If you spend all of your time and energy one your partner, it will end poorly. That's the definition of "clingy". I've had potential relationships go bad simply because my outside interests weren't diverse enough. If you're not a complete person with your own life, you really have nothing to offer someone else. You'd simply exist to feed into them, and most relationships will go awry in that scenario.
If you have no outside interests, what will you talk about that endears you to your mate? If you give up all of your interests and embrace theirs without genuine interest in said subject, you're lying to yourself and your partner and it will eventually turn sour. Neither person in a relationship should give up everything, because then neither of you are anything.
In addition just for a moment lets say the author's favorite thing in the world is gaming. How would you feel if someone forced you to give your favorite thing up? 10 years down the line that will come back and haunt the relationship. It's not healthy to put all of yourself into anything, be it gaming or a relationship.
Which is where the give and take comes from. The equilibrium. It's not an unfair personal demand to want time to yourself and your hobby. Nor is it an unfair demand for your partner to want to spend time with you. It is however an unfair demand to say you can do either or, but not both.
EDIT: Again though, it's not about the video games. And I'm not stating video games are more important than personal relationships. One needs balance in their life, in all things. Replace video games with whatever you like in the above examples and it still holds true.


I've numbered your comments to simplify the replying process.FAST6191 said:On the flip side rather than have a quasi-metaphysical debate I will inject some thoughts/make counterpoints.
1) "A strong relationship is one where you can be yourself with your partner and without"
While I would not go so far as to accuse such a statement as being constructed from weasel words there is a definite element of weak wording, my point then is what is the reason for the relationship under such conditions. Such a statement is harsh considering that I think you were aiming for the following meaning:
A good relationship is one where you do not rely on the other person(s) but have them around to make life easier/more enjoyable.
Relating back to the 20-something debate (apologies for assuming) do you really want commitment at this point in time? If yes then why? In colloquial terms this would be "considered playing the field my friend? (bars/similar may be expensive but lacking kids tends and your already having mentioned you have money for games.....)".
Regardless of how possible it is many women aim to change their mate (kind of throws a wrench into the "true love idea" when I look at it), considered trying such a thing in reverse?
2) "-She could cheat on you, get AIDS, give the AIDS to you, and you could die. Theoretically."
Not responding to the point but you do not give AIDS; you transmit HIV (which can then turn into AIDS).
3) "well, I would think gaming is some kind of drug...lasts shortly and doesn't statisfy you for a long time"
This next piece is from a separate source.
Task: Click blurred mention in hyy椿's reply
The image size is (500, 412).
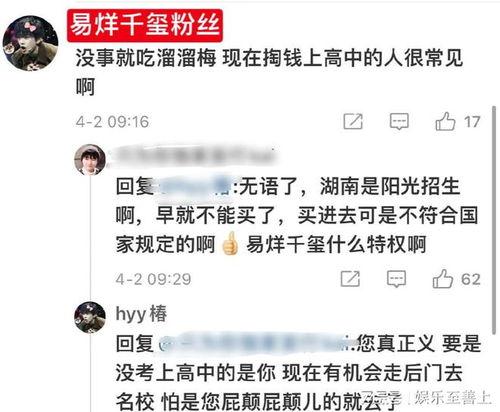Action: [x=255, y=344]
Might I introduce you to some of my friends (a situation I am sure could be repeated for others hopefully meaning I dodged the no personal opinions in debate thing), "relationships" are quite often considered disposable pleasures. Also "short term" does not necessarily apply to drugs.
4) "the person you love"
Can there not be more than one?
5) "comparing a relationships with your desire to play games is just so ridiculous"
Why are personal relationships a more valid pursuit than gaming?